Fees for included services in India-US DTAA are defined to be for services which:
(a) are ancillary and subsidiary to the application or enjoyment of the right, property or information for which a royalty payment is made ; OR
(b) make available technical knowledge, experience, skill, know-how, or processes, or consist of the development and transfer of a technical plan or technical design.

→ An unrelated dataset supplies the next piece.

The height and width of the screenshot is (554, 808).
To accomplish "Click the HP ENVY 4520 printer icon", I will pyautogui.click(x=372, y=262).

This significantly narrows the scope of fees for technical services paid or payable to a US resident who is eligible to the DTAA benefits. Accordingly, a US tax resident which is eligible to the benefits of the India-US DTAA may claim the benefit of the narrower definition of ‘fees for included services’ and therefore, not be subject to income tax on such fees in India. The Protocol exchanged between India and the US on this Article sets out several examples to explain the intention of what is to be regarded as taxable in the Source State under this Article. The relevant text of the
protocol exchanged and agreed in respect of Fees for Included Services and the examples are set out below for ready reference :
11.5-2 PROTOCOL under India-US DTAA
IV. AD ARTICLE 12 - It is understood that fees for included services, as defined in paragraph 4 of Article 12 (Royalties and Fees for Included Services) will, in accordance with United States law, be subject to income-tax in the United States based on net income and, when earned by a company, will also be subject to the taxes described in paragraph 1 of Article 14 (Permanent Establishment Tax). The total of these taxes which may be imposed on such fees, however, may not exceed the amount computed by multiplying the gross fee by the appropriate tax rate specified in sub-paragraph (a) or (b) whichever is applicable or paragraph 2 of Article 12.
Explanation:
Total tax on fees for included services on which US would have right to levy tax, is not to exceed the total tax under Article 12, that is agreed by the two States to be levied by the Source State.

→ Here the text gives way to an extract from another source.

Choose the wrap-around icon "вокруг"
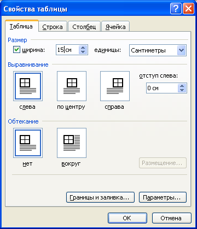Viewport: 197px width, 229px height. (x=72, y=143)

Article 12, Paragraph 4 (in general)
This memorandum describes in some detail the category of services defined in paragraph 4 of Article 12 (Royalties and Fees for Included Services). It also provides examples of services intended to be covered within the definition of included services and those intended to be excluded, either because they do not satisfy the tests of paragraph 4, or because, notwithstanding the fact that they meet the tests of paragraph 4, they are dealt with under paragraph 5. The examples in either case are not intended as an exhaustive list but rather as illustrating a few typical cases. For the purpose of understanding, the example in this memorandum described U.S. persons providing services to Indian persons, but the rules of Article 12 are reciprocal in application.
Article 12 includes only certain technical and consultancy services. By technical services, we mean in this context services requiring expertise in a technology. By consultancy services, we mean in this context advisory services. The categories of technical and consultancy services are to some extent overlapping because a consultancy service could also be a technical service. However, the category of consultancy services also includes an advisory service, whether or not expertise in a technology is required to perform it.